Thursday, April 6, 2017

Ghost in the Shell Review

Ghost in the Shell
Director: Rupert Sanders
Cast Headliners: Scarlet Johannsson, Pilou Asbaek, Michael Pitt
Original Release Date: March 31, 2017
 It’s wild to think this film exists in the first place. An American , live action adaptation of classic manga/anime Ghost in the Shell? That almost once happened under the Disney umbrella? Regardless if it was there or released under who it is now, Paramount, one can assume it’d turn out similarly to this. Ghost in the Shell takes the classic franchise and attempts to both serve as tribute to the original while serving as an entry point for newcomers. It has its ups and downs while certainly appearing shiny along the way.
                In semi-far future Japan, operatives of secret government agency Section 9 do… deep government espionage and anti-criminal work. Their organization is never really explored deeply and as much of the plot happens it just kind of comes and goes.  The Major (Scarlet Johannsson) is both the main protagonist of the film and centerpiece of the unit. She is a living brain in a humanlike body. Which means she is a super powerful android / cyborg with powerful abilities including invisibility cloaking and withstanding pain. Helping her in her unit are various other soldiers and cyborgs including the wisecracking and friendly Batou (Pilou Asbaek).  

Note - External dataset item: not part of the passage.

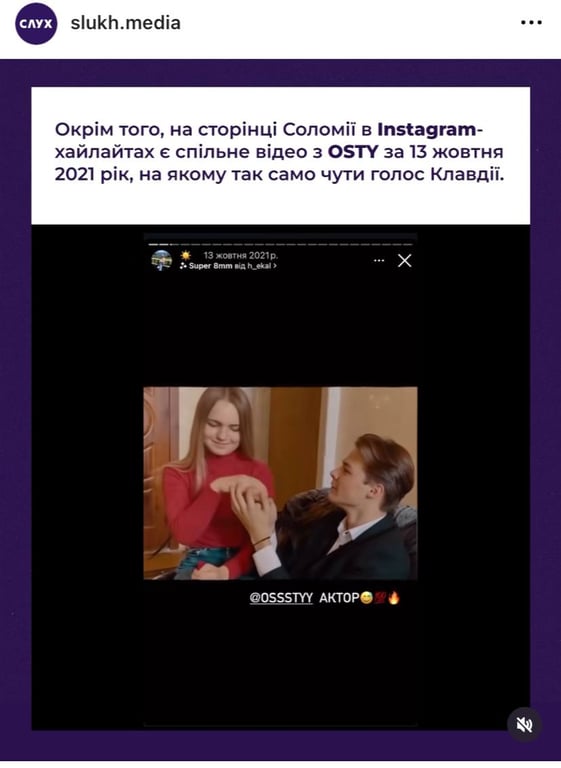The width and height of the screenshot is (561, 768).
Task: Click the bold Instagram word in caption
Action: click(x=427, y=129)
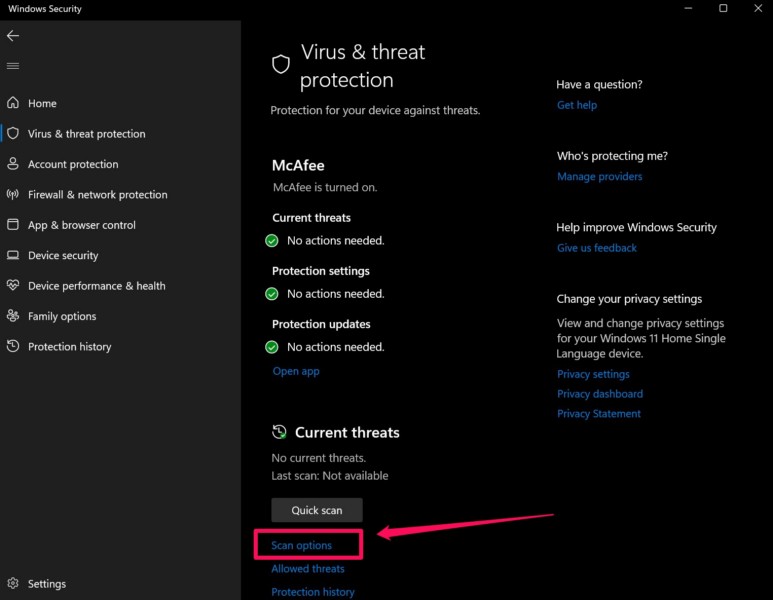Open the Scan options link

301,545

                For a movie about humans and cyborgs it’s not too surprising that there is a few stale actors but, not to compare to the original anime film or series, the supporting cast is especially unmemorable. Asbaek’s Batou serves as a fitting version of the original character, with jokes and a fearsome sense to him he brings it his all.   However the rest of the Section 9 / Hanka Robotic’s “crew” don’t really stick, with people like Chin Han’s Togusa, Juliette Binoche’s Dr.Ouelet, and Peter Ferdinando’s Cutter boring with exposition and attempted serious concern more than adding to drama.  Commander of the group above the Major is a well meant Chief Daisuke Aramaki (Beat Kitano) but for some reason he’s the only character in the film who speaks Japanese in a cast of English speakers which creates a dissonance.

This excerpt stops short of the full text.